With any pictures left out, restate word for word the lines in the listing below from the one holding "Given: Click the person" through the last.
--------
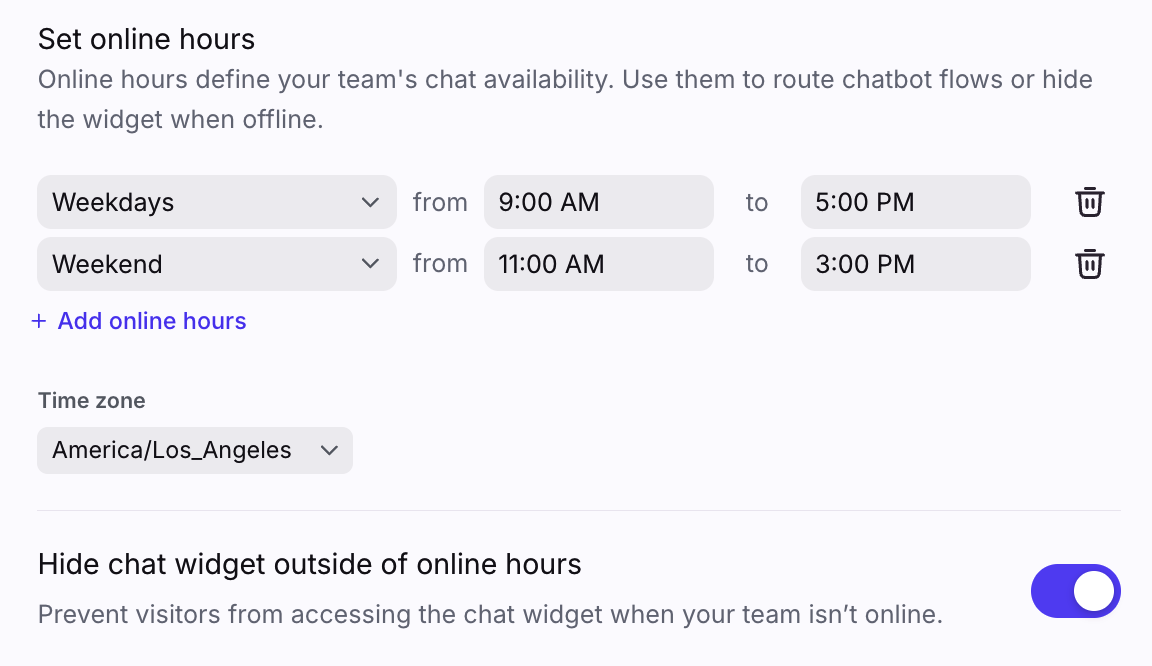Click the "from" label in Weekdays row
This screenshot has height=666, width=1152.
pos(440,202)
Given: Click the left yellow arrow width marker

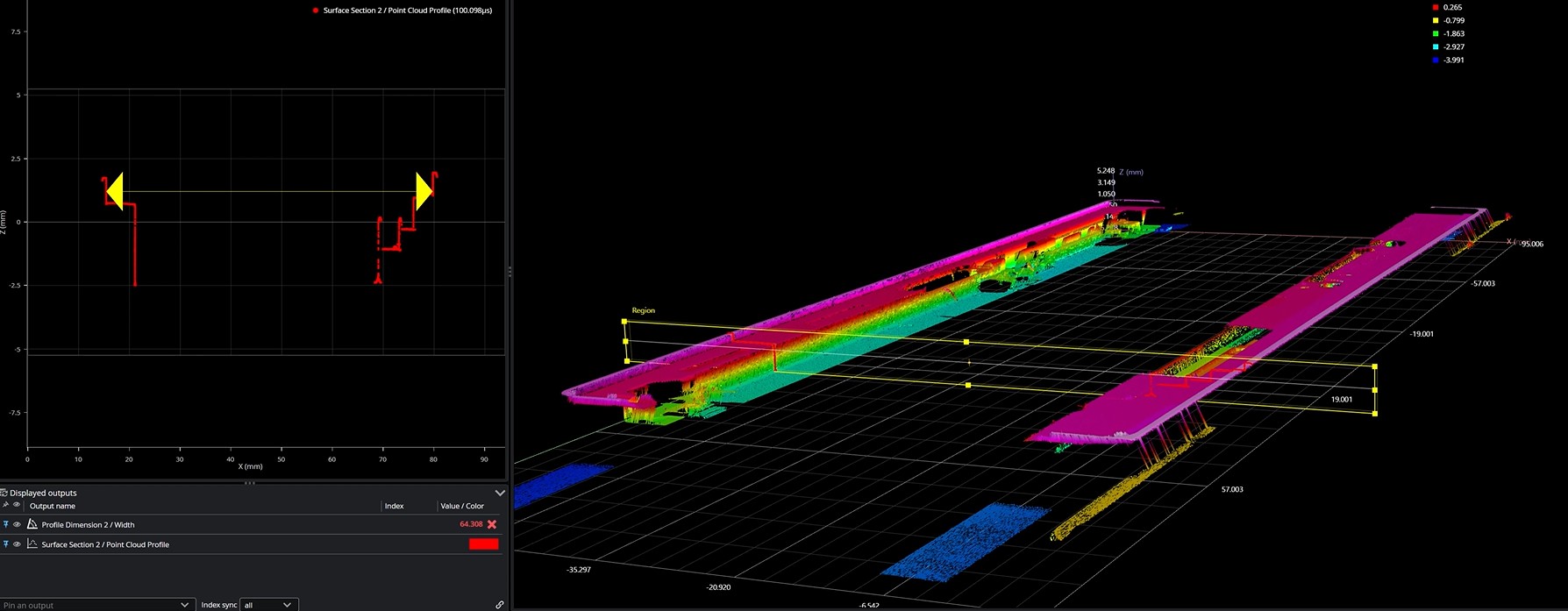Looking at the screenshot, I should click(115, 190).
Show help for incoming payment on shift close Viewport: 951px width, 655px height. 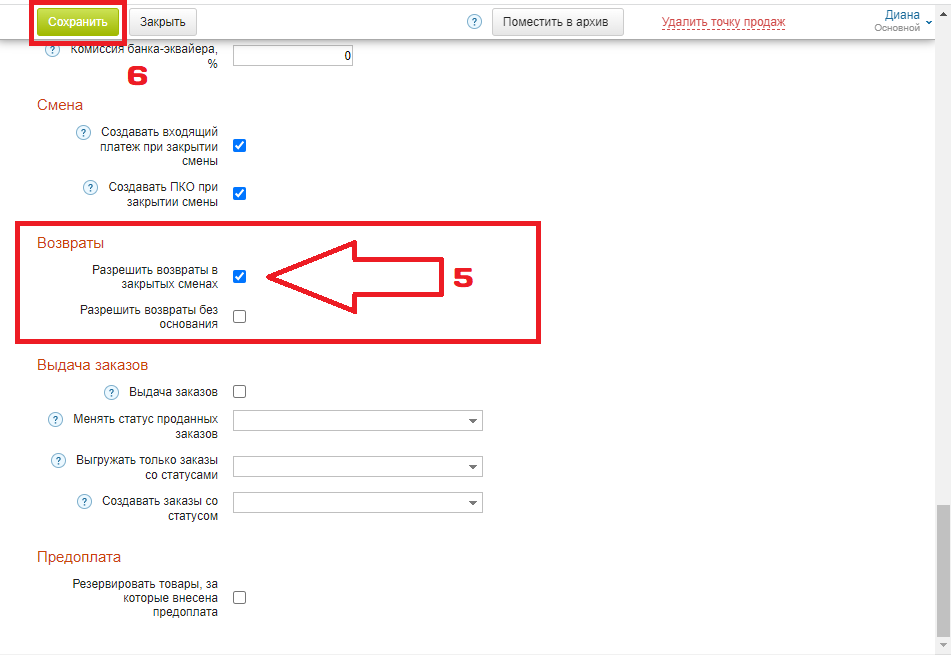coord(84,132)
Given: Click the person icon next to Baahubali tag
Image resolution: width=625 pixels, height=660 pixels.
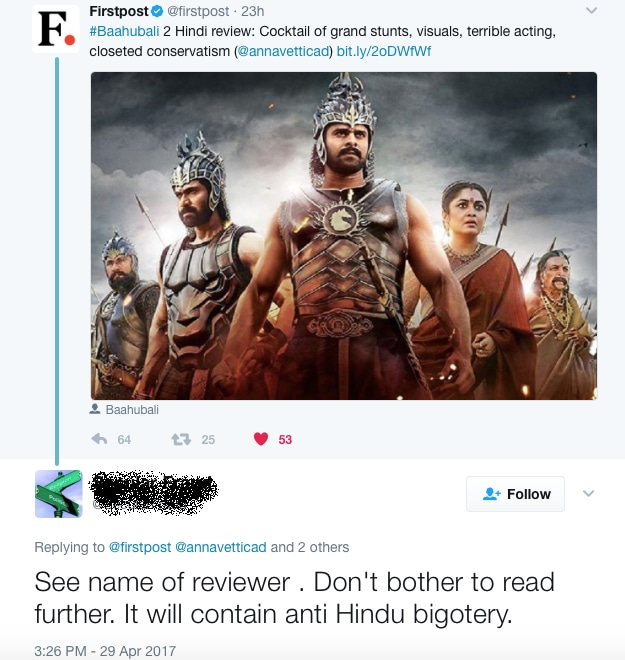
--------
Response for this exercise:
Given: Click the person icon next to Baahubali tag
Image resolution: width=625 pixels, height=660 pixels.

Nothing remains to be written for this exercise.